# Data for the task:
▼
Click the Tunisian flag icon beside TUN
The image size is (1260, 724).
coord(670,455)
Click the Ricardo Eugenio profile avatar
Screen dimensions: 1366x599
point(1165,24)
▲
# Task objective:
With no additions or omissions, transcribe every record.

# Task result:
Click the Tunisian flag icon beside TUN
The image size is (1260, 724).
coord(670,455)
Click the Ricardo Eugenio profile avatar
Screen dimensions: 1366x599
point(1165,24)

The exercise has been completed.